Anne McCaffrey's Sci-Fi And Fantasy Work Stands The Test Of Time Because Of Her Respect For Traditional Masculine And Feminine Roles
Anne McCaffrey’s style of writing shaped a lot of what we see in modern sci-fi and fantasy, with a lot of tropes being misused by lesser writers to make female characters more like men, but looking at the Dragonriders of Pern and her other works from a literary perspective, one can see that McCaffrey maintains her female leads’ femininity in a manner much more akin to classic romance novels than her contemporary counterparts, a large part as to why her books are so beloved by both men and women.
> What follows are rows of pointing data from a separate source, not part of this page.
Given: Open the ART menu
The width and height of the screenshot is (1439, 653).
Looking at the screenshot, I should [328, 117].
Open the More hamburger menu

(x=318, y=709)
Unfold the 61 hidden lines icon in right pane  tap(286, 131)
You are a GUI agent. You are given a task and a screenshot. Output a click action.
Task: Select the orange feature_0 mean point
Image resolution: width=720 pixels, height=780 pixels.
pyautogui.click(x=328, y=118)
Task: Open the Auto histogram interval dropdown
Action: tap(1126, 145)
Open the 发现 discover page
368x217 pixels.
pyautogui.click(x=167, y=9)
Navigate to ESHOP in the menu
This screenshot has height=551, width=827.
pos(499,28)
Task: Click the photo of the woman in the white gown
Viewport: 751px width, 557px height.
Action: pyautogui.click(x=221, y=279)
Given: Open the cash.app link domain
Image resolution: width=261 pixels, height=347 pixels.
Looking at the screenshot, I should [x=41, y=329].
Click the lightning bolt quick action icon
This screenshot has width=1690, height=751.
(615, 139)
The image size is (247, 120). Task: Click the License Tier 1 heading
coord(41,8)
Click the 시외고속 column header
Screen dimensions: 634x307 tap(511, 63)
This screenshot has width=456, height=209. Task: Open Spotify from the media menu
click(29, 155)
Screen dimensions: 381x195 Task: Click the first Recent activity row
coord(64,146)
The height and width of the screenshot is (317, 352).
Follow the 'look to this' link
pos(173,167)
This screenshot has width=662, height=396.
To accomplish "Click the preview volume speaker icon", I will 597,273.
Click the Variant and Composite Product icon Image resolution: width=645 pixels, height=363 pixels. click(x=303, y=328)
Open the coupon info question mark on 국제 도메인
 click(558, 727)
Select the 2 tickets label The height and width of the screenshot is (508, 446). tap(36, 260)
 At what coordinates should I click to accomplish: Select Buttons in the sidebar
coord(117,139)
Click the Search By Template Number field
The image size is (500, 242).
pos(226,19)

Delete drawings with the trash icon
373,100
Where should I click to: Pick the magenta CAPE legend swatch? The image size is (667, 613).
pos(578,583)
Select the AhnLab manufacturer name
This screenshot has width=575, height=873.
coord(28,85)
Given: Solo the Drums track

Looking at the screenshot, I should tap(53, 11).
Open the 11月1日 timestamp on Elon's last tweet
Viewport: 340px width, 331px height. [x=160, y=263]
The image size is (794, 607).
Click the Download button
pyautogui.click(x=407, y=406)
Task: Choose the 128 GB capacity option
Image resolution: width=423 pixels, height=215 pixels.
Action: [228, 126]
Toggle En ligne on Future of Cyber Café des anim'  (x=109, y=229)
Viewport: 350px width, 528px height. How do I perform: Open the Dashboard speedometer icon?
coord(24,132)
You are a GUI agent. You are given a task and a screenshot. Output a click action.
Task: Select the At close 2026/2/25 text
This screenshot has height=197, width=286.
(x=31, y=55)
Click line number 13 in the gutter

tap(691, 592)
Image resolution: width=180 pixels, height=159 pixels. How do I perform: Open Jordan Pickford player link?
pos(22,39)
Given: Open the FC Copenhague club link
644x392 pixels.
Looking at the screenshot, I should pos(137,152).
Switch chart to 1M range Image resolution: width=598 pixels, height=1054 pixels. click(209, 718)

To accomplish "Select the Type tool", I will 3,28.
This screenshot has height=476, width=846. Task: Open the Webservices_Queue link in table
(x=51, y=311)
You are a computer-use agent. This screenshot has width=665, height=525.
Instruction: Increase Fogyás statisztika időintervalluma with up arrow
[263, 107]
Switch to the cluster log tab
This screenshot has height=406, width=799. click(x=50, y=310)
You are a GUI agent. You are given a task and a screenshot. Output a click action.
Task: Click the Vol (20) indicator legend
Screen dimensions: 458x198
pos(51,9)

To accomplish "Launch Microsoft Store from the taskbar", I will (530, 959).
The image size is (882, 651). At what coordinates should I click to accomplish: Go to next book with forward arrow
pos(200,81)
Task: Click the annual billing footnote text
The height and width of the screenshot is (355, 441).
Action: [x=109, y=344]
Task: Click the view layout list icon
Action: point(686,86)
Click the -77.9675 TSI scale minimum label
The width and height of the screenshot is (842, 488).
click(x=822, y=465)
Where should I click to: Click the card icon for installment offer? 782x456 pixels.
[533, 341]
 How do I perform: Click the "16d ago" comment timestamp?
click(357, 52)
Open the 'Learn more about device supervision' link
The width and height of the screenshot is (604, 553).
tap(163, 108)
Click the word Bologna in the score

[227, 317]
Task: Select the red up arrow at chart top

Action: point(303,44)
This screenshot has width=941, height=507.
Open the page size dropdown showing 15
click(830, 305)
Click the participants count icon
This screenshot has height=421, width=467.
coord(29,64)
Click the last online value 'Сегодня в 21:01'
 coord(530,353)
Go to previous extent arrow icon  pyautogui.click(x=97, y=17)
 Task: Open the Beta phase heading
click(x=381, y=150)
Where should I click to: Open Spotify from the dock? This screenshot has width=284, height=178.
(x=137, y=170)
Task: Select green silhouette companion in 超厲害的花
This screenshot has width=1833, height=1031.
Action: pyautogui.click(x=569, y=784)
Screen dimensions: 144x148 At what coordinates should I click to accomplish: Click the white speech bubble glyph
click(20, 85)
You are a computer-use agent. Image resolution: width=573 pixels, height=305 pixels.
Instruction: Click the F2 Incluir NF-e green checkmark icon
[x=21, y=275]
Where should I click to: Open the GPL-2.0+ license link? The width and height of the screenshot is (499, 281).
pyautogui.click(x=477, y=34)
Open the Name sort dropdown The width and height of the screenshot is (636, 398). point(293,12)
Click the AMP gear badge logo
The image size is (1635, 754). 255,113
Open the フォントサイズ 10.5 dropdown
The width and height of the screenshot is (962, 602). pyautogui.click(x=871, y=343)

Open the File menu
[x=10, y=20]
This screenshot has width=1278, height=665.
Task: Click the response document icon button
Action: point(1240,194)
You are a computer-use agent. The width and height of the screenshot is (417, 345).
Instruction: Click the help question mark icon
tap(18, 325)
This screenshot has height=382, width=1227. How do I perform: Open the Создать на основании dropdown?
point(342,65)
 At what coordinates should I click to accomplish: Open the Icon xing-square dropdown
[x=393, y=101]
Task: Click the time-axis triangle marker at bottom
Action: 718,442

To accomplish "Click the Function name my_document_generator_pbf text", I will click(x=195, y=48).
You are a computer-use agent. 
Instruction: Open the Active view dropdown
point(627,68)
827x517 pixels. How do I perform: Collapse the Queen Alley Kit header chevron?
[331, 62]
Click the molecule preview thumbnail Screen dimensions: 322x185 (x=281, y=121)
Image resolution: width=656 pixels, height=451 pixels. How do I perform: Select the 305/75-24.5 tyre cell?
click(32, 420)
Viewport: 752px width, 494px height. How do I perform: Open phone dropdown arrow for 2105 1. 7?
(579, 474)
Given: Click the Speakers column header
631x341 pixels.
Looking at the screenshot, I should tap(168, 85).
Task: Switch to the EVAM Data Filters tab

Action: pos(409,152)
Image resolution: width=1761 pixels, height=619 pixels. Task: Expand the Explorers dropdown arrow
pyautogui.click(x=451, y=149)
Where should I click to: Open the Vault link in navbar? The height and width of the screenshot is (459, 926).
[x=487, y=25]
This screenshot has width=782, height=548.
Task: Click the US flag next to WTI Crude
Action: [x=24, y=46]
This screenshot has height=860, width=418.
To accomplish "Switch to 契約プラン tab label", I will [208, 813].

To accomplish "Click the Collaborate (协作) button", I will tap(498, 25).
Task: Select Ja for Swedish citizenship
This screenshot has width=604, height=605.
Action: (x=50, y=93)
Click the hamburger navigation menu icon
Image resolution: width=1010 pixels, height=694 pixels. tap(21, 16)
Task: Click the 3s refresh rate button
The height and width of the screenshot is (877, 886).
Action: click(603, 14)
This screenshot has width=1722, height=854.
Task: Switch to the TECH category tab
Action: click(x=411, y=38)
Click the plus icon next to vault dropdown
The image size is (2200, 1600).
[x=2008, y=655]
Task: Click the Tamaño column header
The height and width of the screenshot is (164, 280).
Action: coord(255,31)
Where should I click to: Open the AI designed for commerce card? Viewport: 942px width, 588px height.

If you go into a bookstore in modern times, the fantasy and science fiction section is cluttered with “romantasy” fiction, which often puts women into ridiculously powerful situations with even more ridiculous depictions of “hot men” who exemplify the authors’ most torrid fantasies and daddy issues. A lot of the tropes came from Anne McCaffrey, who pushed sci-fi into the romance realm with her work, but are being done by lesser authors who miss McCaffrey’s winning portion of the books: maintaining the leads’ femininity and her counterpart’s masculinity in the process.
It's easy to analyze her most famous work and break it down into a simple formula. A woman is in distress in a situation; she gets whisked away by a powerful man who nurtures her and gives her a start, and she comes into her own through the love she shares and with her own untapped abilities to give her agency.